About this exercise → Pictures in the material below are to be left out, and only the lines from the line with "The image size is (1154, 627)." up to and including the line with "This screenshot has width=767, height=417." are to be written out exactly.

Information provided →
=====

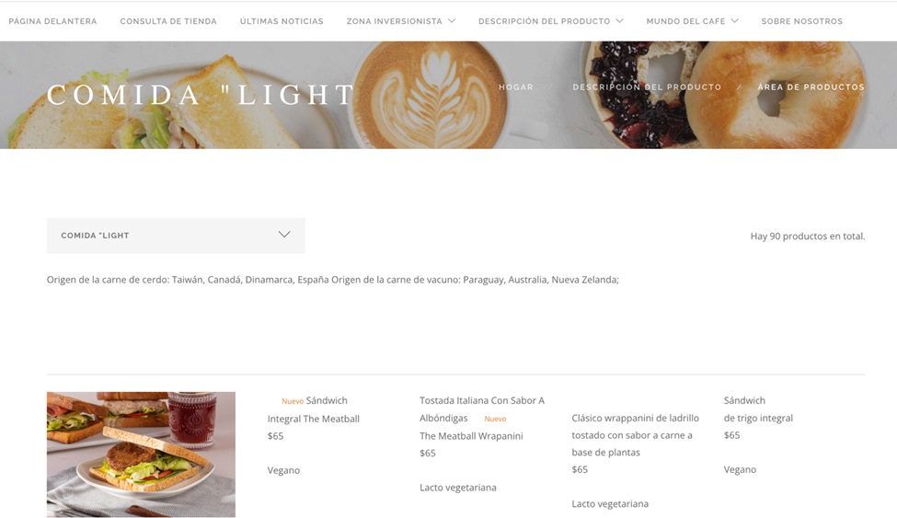Click the Descripción del Producto breadcrumb
This screenshot has height=518, width=897.
(647, 87)
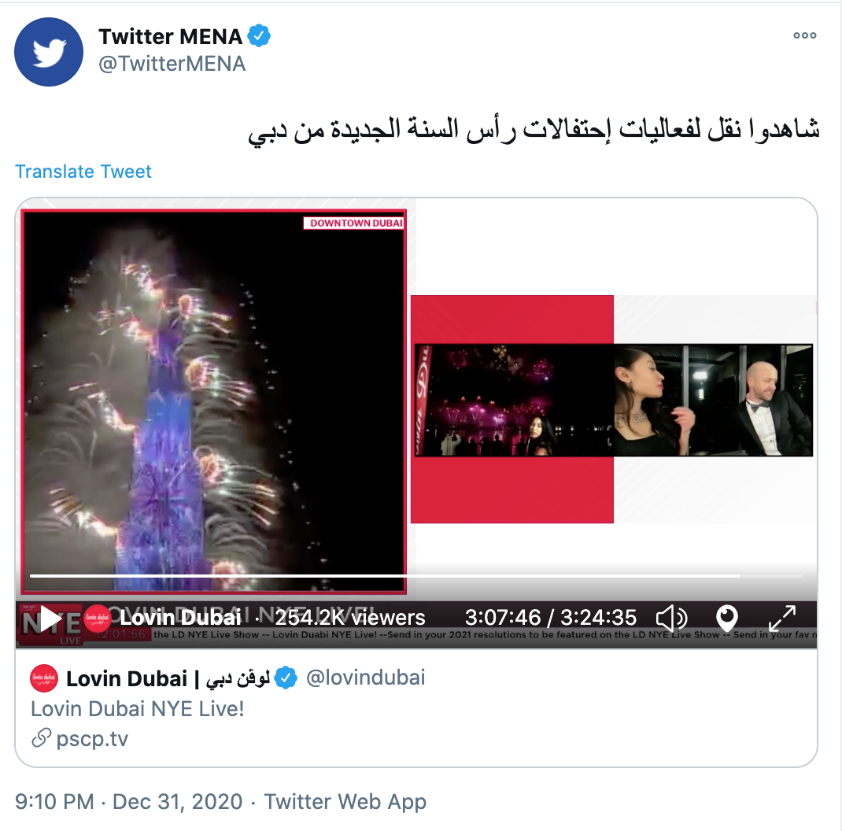Open the pscp.tv link
The image size is (842, 831).
coord(92,739)
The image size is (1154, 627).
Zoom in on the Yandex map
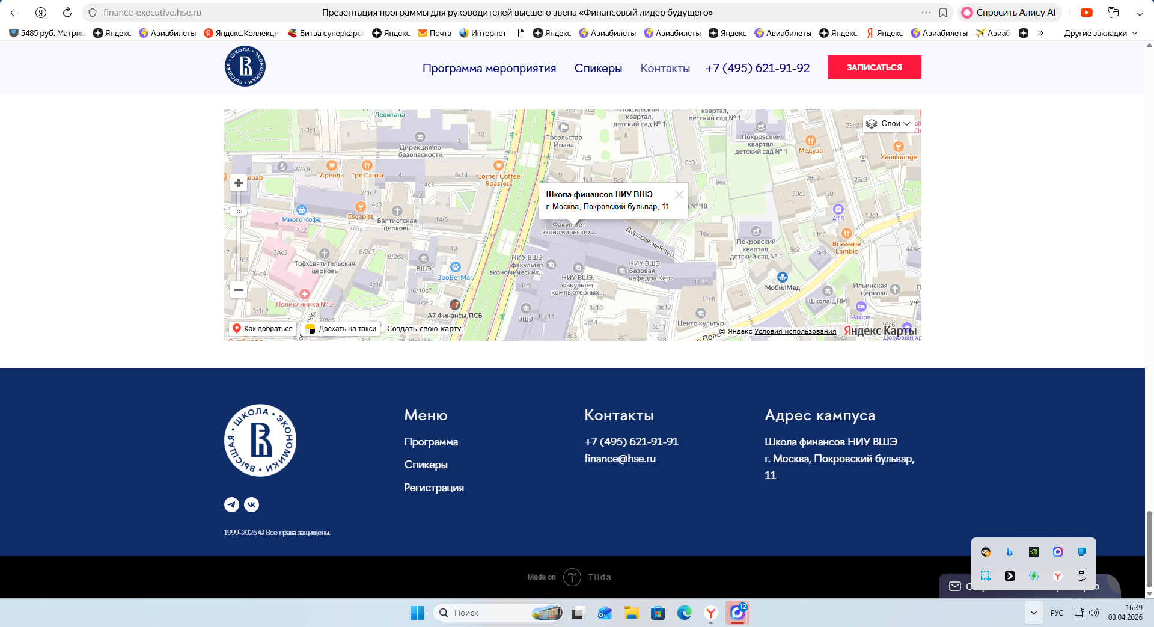[x=239, y=183]
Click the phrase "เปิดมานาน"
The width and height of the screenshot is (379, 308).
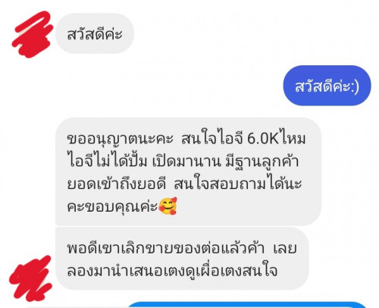pyautogui.click(x=186, y=162)
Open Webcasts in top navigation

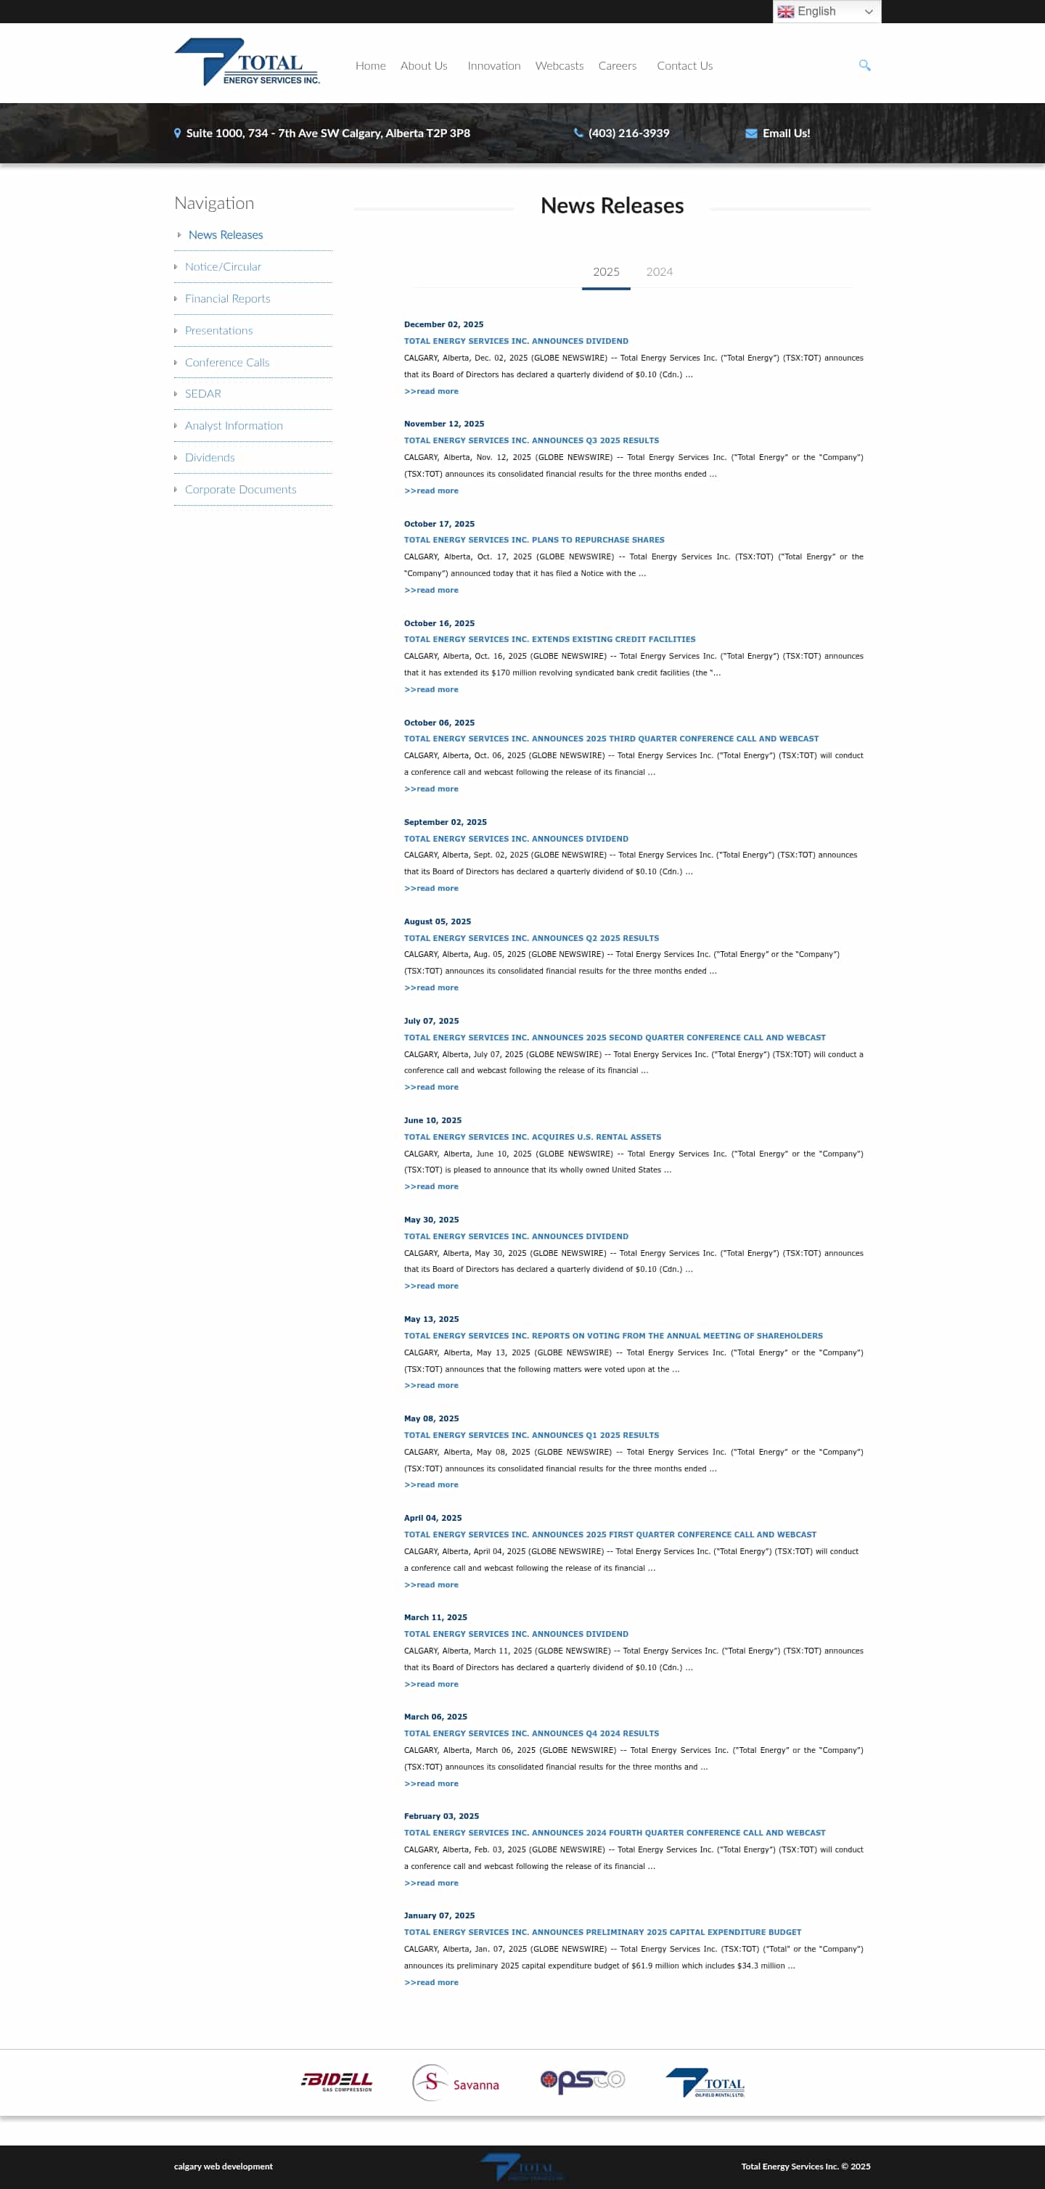coord(559,65)
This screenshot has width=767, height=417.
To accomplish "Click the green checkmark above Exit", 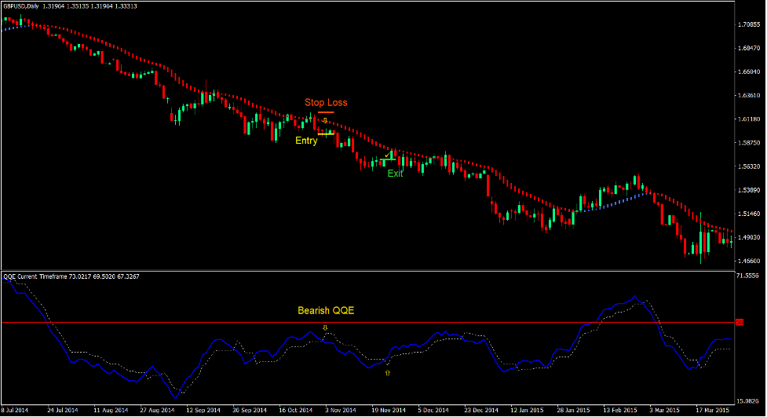I will click(389, 155).
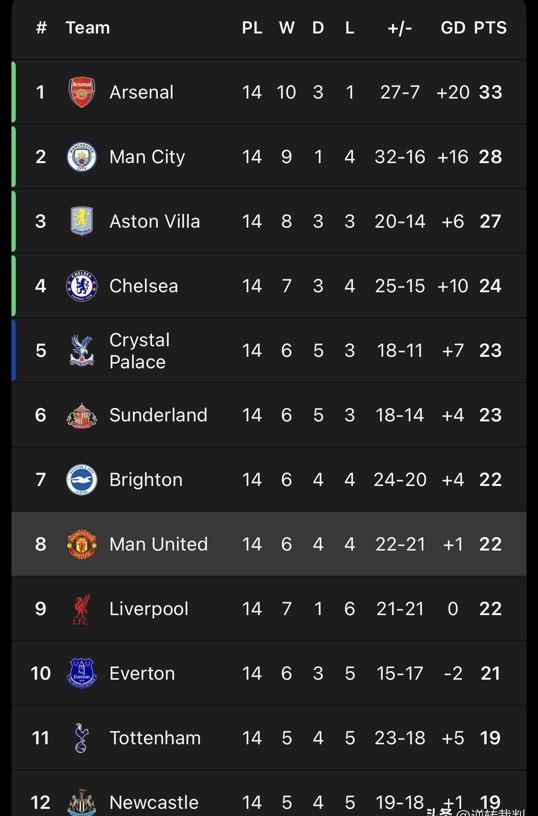This screenshot has height=816, width=538.
Task: Open the Liverpool L.F.C. badge
Action: click(81, 609)
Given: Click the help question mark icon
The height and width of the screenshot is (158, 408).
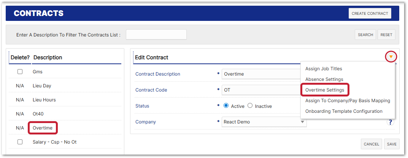Looking at the screenshot, I should [x=391, y=122].
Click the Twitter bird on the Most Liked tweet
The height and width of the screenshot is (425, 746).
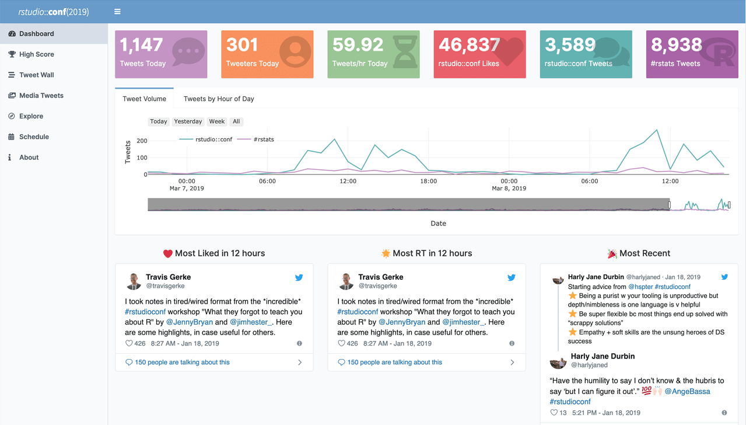click(299, 278)
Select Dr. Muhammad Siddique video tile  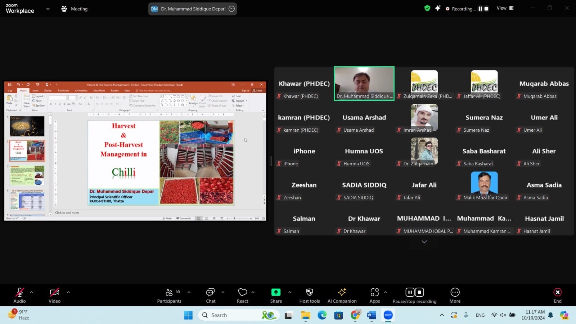coord(364,83)

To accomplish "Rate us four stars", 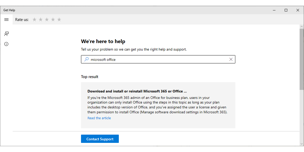I will [53, 20].
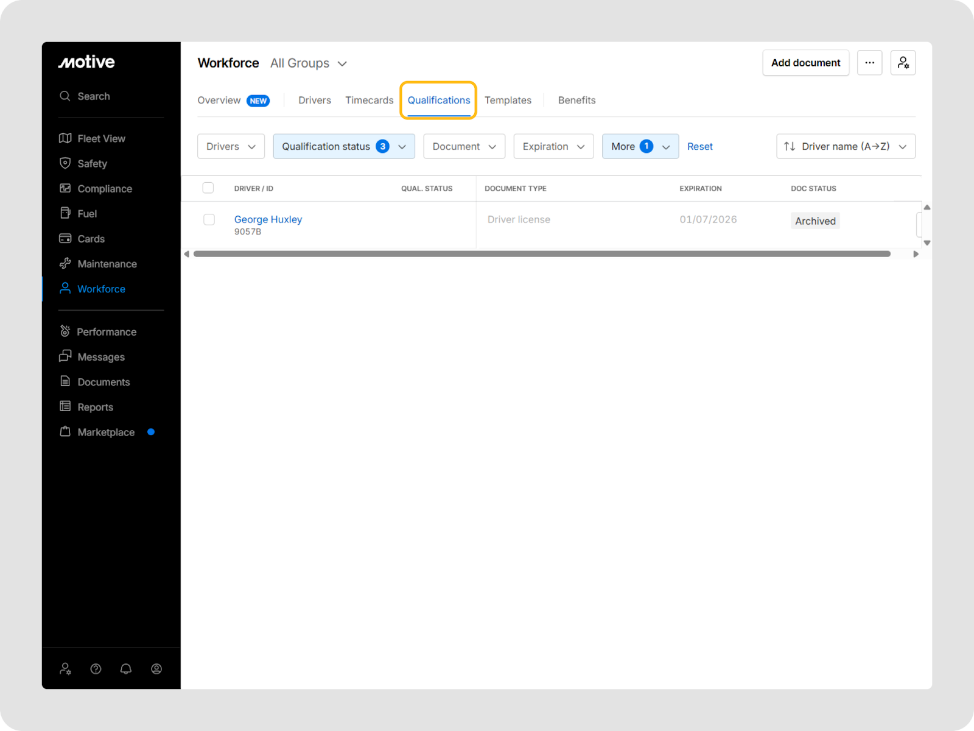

=====

Exercise result →
The image size is (1154, 627).
Zoom in on the Yandex map
[x=239, y=183]
Click the phrase "เปิดมานาน"
The width and height of the screenshot is (379, 308).
pyautogui.click(x=186, y=162)
Open Webcasts in top navigation

coord(559,65)
This screenshot has width=767, height=417.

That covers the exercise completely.